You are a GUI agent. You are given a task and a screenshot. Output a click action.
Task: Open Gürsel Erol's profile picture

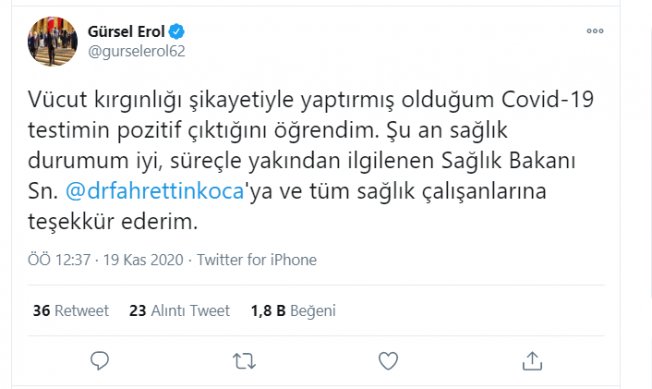52,41
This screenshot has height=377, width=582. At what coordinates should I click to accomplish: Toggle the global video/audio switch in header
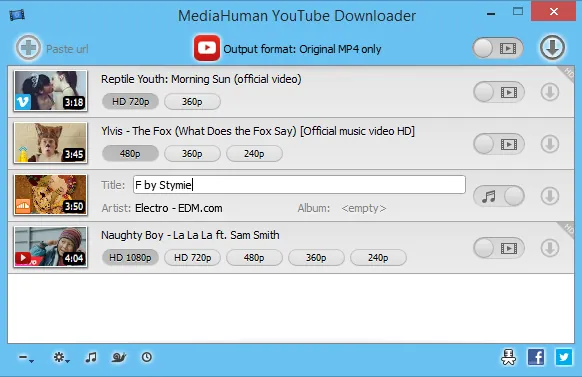point(498,48)
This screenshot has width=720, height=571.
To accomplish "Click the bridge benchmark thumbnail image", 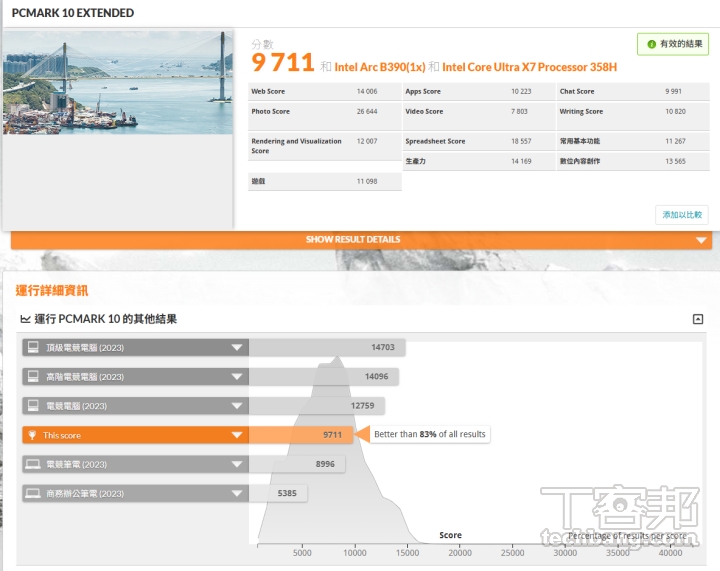I will (117, 83).
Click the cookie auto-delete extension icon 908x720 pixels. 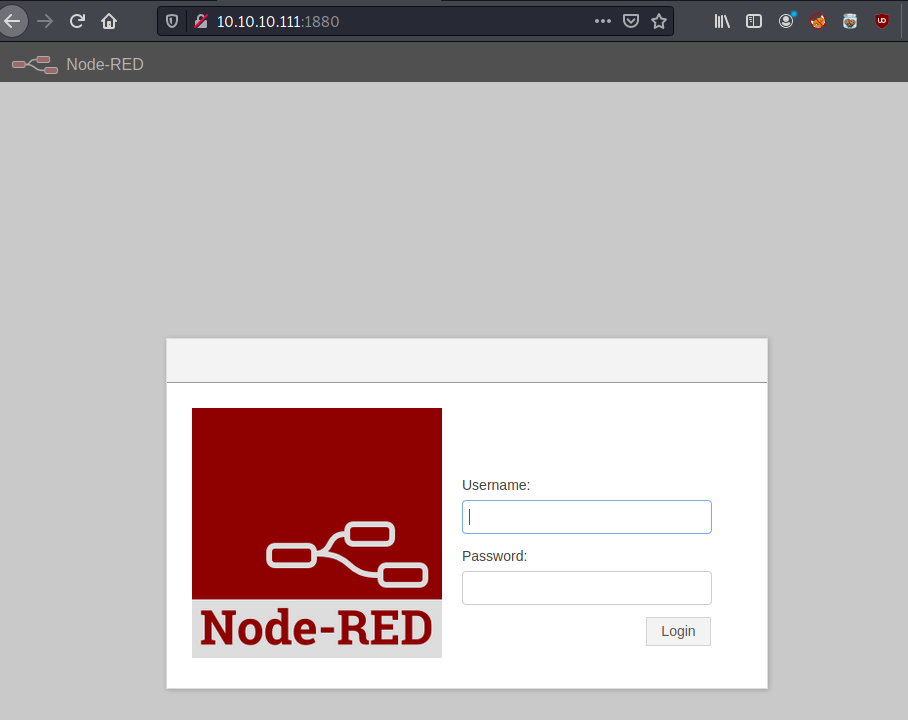[x=818, y=20]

**任务要求:**
请返回上面列表中包含字符串“screenshot”的每一行，匹配时区分大小写。

**回答:**
You are a GUI agent. You are given a task and a screenshot. Output a click action.
This screenshot has height=377, width=582. At what coordinates should I click to accomplish: Toggle the global video/audio switch in header
This screenshot has width=720, height=571.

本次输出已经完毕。